Joleen Cahill's husband of 37 years, Michael G. Cahill, 62, was a civilian physician assistant on the base. He was known for his close relationship with troops returning from combat and on their way to a war zone, The Wall Street Journal reported. It was not uncommon for Cahill to take time out to walk young soldiers to the right treatment room just to make sure they were placed in the right hands.
Cahill testified that she and her children still call his cell phone to hear his voice on the answering service. His favorite room in their home was the den and she said he has not touched a thing in the room since he died.

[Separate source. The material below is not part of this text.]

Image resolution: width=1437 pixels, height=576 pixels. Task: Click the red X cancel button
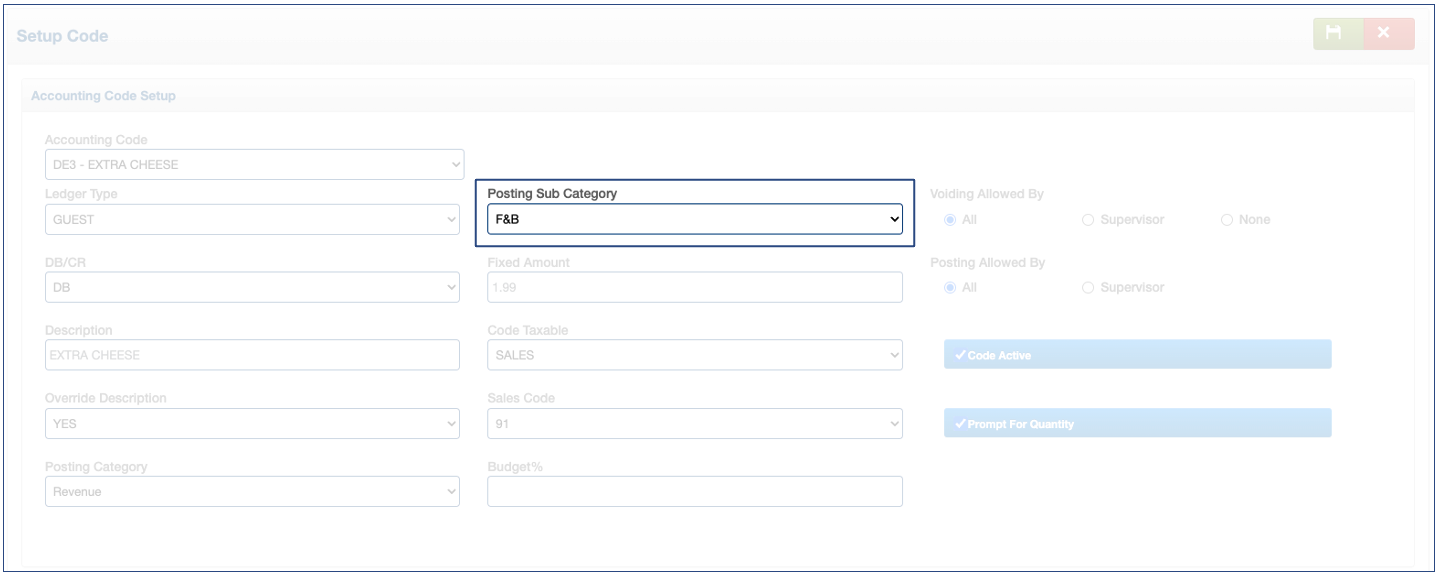coord(1388,34)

Phillip Warman told the court he started drinking and has to be checked into a rehab center after his wife, Lt. Col. Juanita Warman, died in Fort Hood. He had a friend take away any weapon in his home because, "I don't tend to be suicidal, but I didn't trust myself."
He now collects coins at his AA meetings that represent the days he's sober, and he pushes "them into the ground" at his wife's grave.
Mari Kay Decrow spoke about her husband, Staff. Sgt. Justin Decrow, and how they met in the second grade. They went to the prom together, got married right out of high school and had a baby. Their daughter has since shut down and is having difficulties in school.
"I miss the times with my husband...the little memories, the flowers, the calls," she said.
Evidence against Hasan was strong. He reportedly obtained the business cards over the Internet. In addition to listing his profession and contact information, the cards contain a discrete reference to his religion: "SoA(SWT)."
Watchdogs say the first letters are shorthand among militant Muslims to "soldier of Allah." The last letters refer to "Subhanahu Wa Ta'all," which means "glory to God."
The business cards were among numerous discoveries in Hasan's apartment of interest to investigators.
At the minimum, the 42-year-old Hasan, who was left paralyzed after being shot during his rampage, will spend the rest of his life in prison. A jury soon will decide if Hasan deserves a death sentence.